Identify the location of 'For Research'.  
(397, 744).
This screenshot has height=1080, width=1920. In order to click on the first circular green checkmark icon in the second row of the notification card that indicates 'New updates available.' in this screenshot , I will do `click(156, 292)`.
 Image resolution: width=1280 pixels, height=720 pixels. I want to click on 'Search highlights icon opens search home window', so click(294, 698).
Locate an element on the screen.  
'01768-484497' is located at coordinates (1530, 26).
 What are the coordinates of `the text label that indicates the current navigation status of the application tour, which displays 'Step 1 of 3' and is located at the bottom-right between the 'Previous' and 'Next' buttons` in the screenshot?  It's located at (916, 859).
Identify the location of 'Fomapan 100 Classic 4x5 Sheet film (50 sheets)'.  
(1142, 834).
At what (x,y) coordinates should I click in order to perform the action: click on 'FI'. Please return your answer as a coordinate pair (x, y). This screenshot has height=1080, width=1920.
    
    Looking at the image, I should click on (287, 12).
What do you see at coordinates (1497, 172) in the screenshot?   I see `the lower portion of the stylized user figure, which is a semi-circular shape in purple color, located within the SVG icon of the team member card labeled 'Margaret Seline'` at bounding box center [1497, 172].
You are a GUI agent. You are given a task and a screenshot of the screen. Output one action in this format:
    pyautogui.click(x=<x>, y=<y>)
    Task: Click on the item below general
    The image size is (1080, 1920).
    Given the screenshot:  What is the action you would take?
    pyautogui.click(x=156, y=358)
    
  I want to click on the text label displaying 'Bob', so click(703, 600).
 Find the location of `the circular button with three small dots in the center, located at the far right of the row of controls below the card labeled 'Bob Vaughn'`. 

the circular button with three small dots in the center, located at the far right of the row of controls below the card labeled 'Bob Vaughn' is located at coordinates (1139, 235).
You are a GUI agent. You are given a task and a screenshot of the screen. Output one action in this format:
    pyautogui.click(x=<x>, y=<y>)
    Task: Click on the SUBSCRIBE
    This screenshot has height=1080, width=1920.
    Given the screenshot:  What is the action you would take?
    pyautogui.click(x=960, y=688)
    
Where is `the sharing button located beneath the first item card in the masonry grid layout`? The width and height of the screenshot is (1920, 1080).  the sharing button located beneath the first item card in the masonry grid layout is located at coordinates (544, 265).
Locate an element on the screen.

(Objective): Copy all of the material above word for word, keeping every line in its original order.

(Full answer):
Identify the location of 'For Research'.  
(397, 744).
This screenshot has height=1080, width=1920. In order to click on the first circular green checkmark icon in the second row of the notification card that indicates 'New updates available.' in this screenshot , I will do `click(156, 292)`.
 Image resolution: width=1280 pixels, height=720 pixels. I want to click on 'Search highlights icon opens search home window', so click(294, 698).
Locate an element on the screen.  
'01768-484497' is located at coordinates (1530, 26).
 What are the coordinates of `the text label that indicates the current navigation status of the application tour, which displays 'Step 1 of 3' and is located at the bottom-right between the 'Previous' and 'Next' buttons` in the screenshot?  It's located at (916, 859).
Identify the location of 'Fomapan 100 Classic 4x5 Sheet film (50 sheets)'.  
(1142, 834).
At what (x,y) coordinates should I click in order to perform the action: click on 'FI'. Please return your answer as a coordinate pair (x, y). This screenshot has height=1080, width=1920.
    
    Looking at the image, I should click on (287, 12).
What do you see at coordinates (1497, 172) in the screenshot?   I see `the lower portion of the stylized user figure, which is a semi-circular shape in purple color, located within the SVG icon of the team member card labeled 'Margaret Seline'` at bounding box center [1497, 172].
You are a GUI agent. You are given a task and a screenshot of the screen. Output one action in this format:
    pyautogui.click(x=<x>, y=<y>)
    Task: Click on the item below general
    The image size is (1080, 1920).
    Given the screenshot:  What is the action you would take?
    pyautogui.click(x=156, y=358)
    
  I want to click on the text label displaying 'Bob', so click(703, 600).
 Find the location of `the circular button with three small dots in the center, located at the far right of the row of controls below the card labeled 'Bob Vaughn'`. 

the circular button with three small dots in the center, located at the far right of the row of controls below the card labeled 'Bob Vaughn' is located at coordinates (1139, 235).
You are a GUI agent. You are given a task and a screenshot of the screen. Output one action in this format:
    pyautogui.click(x=<x>, y=<y>)
    Task: Click on the SUBSCRIBE
    This screenshot has height=1080, width=1920.
    Given the screenshot:  What is the action you would take?
    pyautogui.click(x=960, y=688)
    
Where is `the sharing button located beneath the first item card in the masonry grid layout`? The width and height of the screenshot is (1920, 1080).  the sharing button located beneath the first item card in the masonry grid layout is located at coordinates (544, 265).
Locate an element on the screen.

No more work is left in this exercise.